*** Source document ***
Famous Female Gamblers

Originally sourced: https://bitcasino.io/blog/tipshackstricks/female-gamblers

While gambling has been historically considered a man’s occupation, there is a number of legendary women who have built themselves a reputation in gambling, playing poker, baccarat, and other games of chance. This article lists the five most prominent female gamblers of the 19th century.

5. Eleanor Dumont

Eleanor Dumont, otherwise called Eleonore Alphonsine Dumont, was nicknamed “Madame Moustache” due to, well, an actual dark mustache that grew on her upper lip. What made her famous, however, was her notorious skill as a gambler.

Eleanor originally came from France but her family came to Wild West when she was very young. She was constantly on the move: from California to South Dacota, to Nevada, to Arizona, to San Francisco. She made a living off gambling at the casinos everywhere. The gambling parlor “Vingt-en-un” which she opened in Nevada City was a respectable place: only decent gentlemen were admitted there, and no women at all save the hostess. The place was very popular because a woman dealer was a peculiarity at those days. It was considered a privilege to be allowed in and spend time in the company of the charming lady who, though hospitable, kept her distance from the customers. When Eleanor felt it was time to expand the business, she entered into a partnership with a gambler and a businessman Dave Tobin. The “Dumont’s Place” parlor which they opened together had been successful for some time. When the bubble was off the wine, Eleanor left Nevada, bought a ranch in Carson City, and seemed to have settled down until Jack McNight broke her heart and left her penniless. She then took to the road again, making money by gambling and prostitution. In addition to being a famous gambler with a good reputation, she established a brothel and became a “madam” somewhere around 1860.
*** End of Source document ***
*** Extracted entries ***
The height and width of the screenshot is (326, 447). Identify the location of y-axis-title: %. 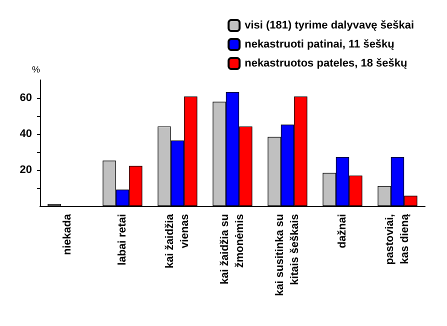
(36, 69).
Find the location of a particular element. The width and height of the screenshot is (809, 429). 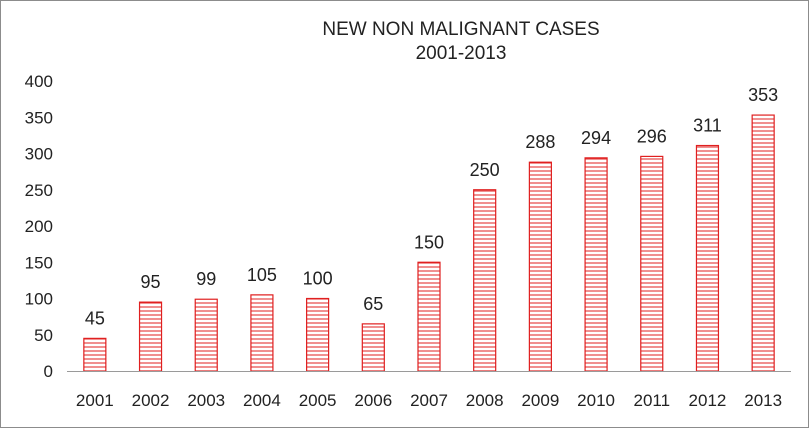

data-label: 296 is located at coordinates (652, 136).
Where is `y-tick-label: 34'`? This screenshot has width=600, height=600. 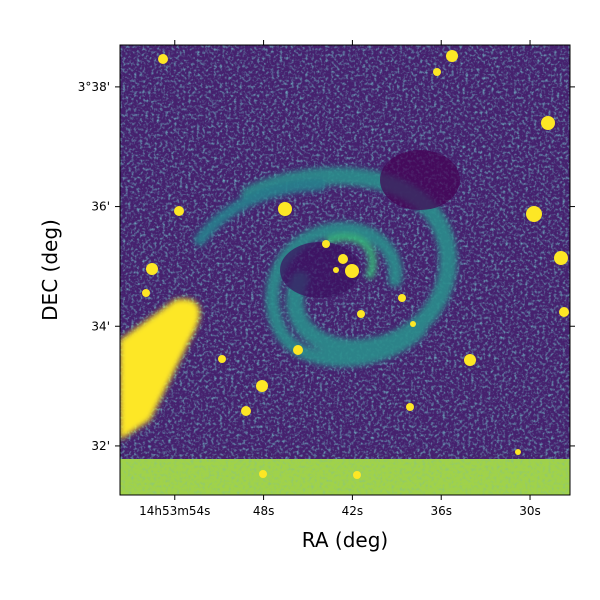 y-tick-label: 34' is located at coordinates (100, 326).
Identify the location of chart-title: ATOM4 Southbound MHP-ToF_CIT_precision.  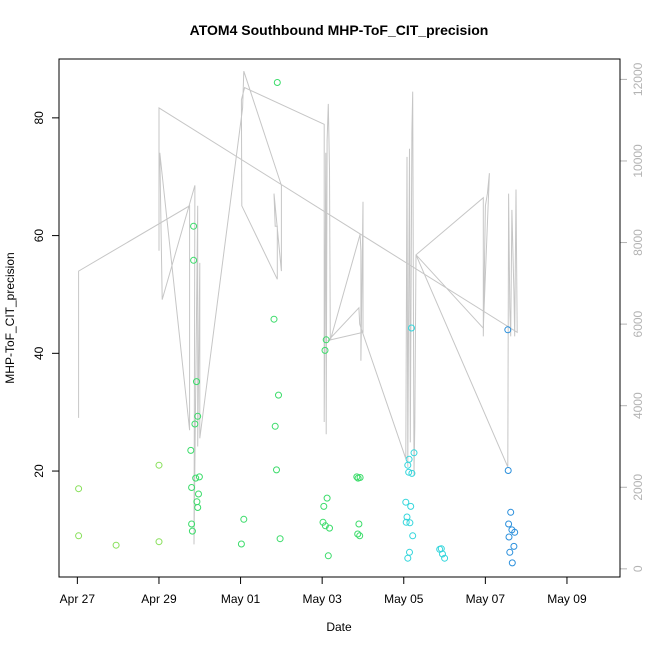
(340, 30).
*** End of Extracted entries ***
*** Extracted entries ***
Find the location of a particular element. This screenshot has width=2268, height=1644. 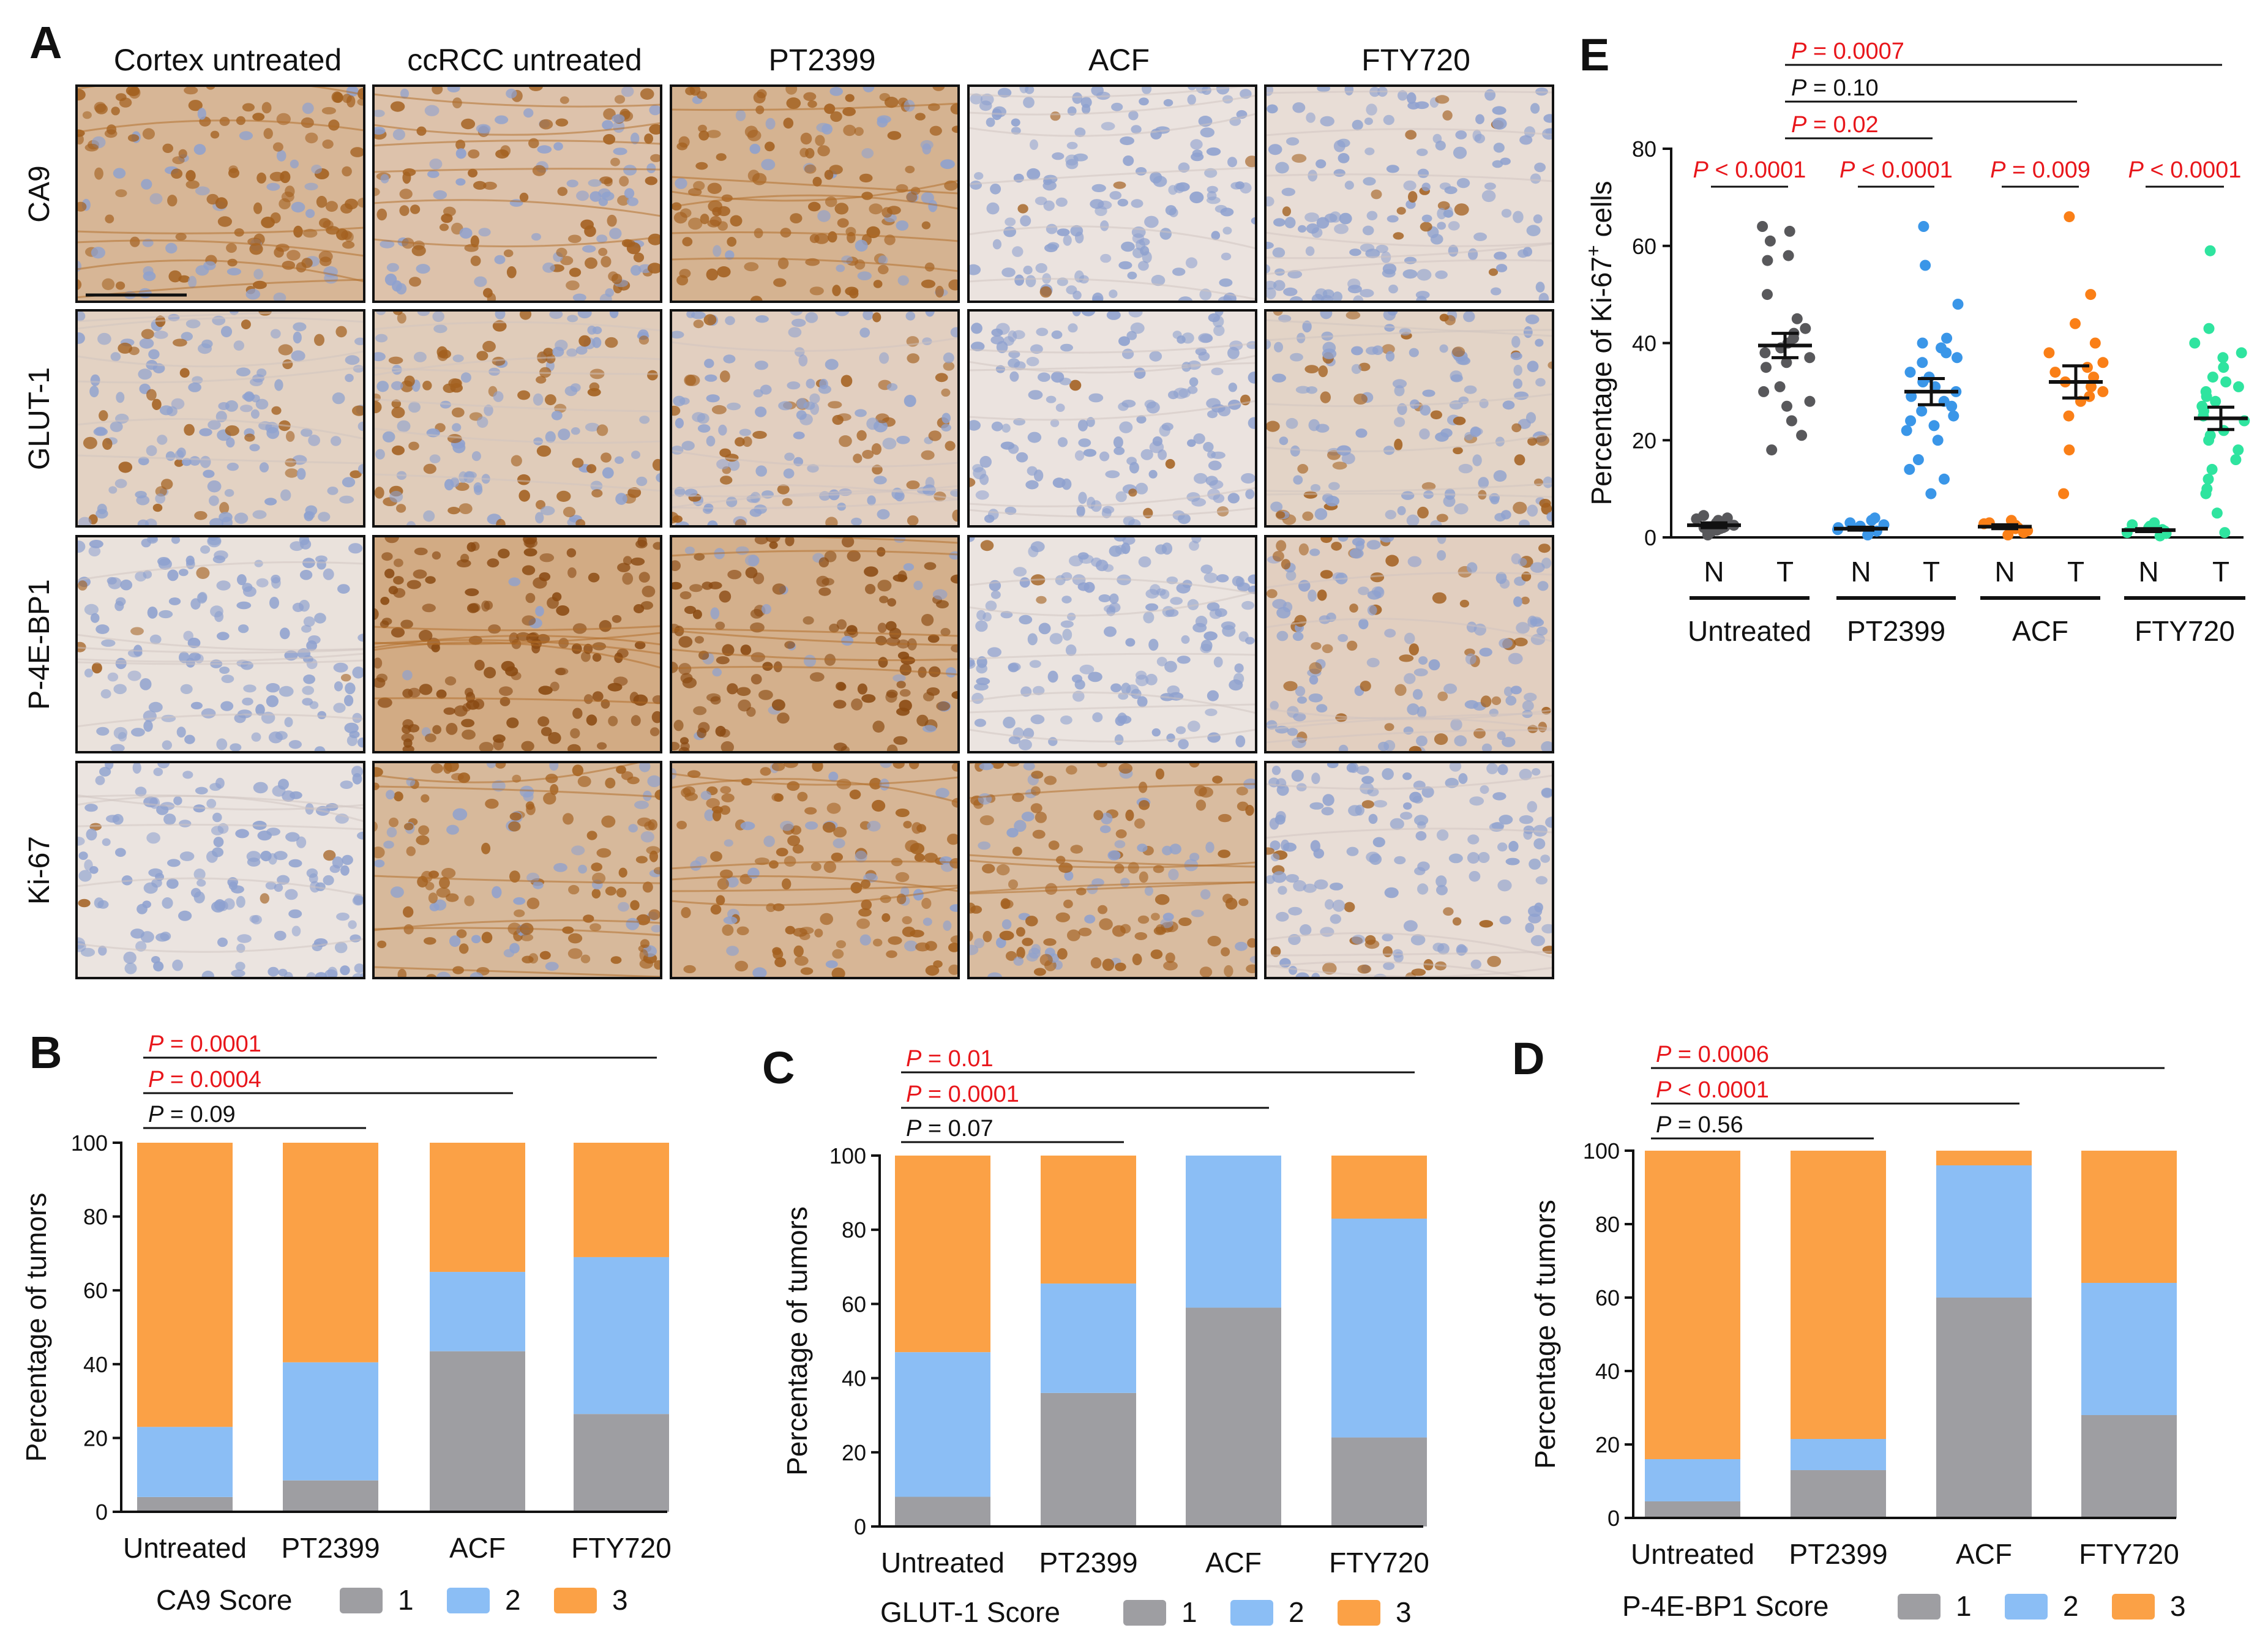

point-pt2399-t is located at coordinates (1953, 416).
*** End of Extracted entries ***
What is needed :: Reproduce the passage from the famous female gamblers article word for word, starting at "Famous Female Gamblers" and ending at "as a gambler.".

Written response ::
Famous Female Gamblers

Originally sourced: https://bitcasino.io/blog/tipshackstricks/female-gamblers

While gambling has been historically considered a man’s occupation, there is a number of legendary women who have built themselves a reputation in gambling, playing poker, baccarat, and other games of chance. This article lists the five most prominent female gamblers of the 19th century.

5. Eleanor Dumont

Eleanor Dumont, otherwise called Eleonore Alphonsine Dumont, was nicknamed “Madame Moustache” due to, well, an actual dark mustache that grew on her upper lip. What made her famous, however, was her notorious skill as a gambler.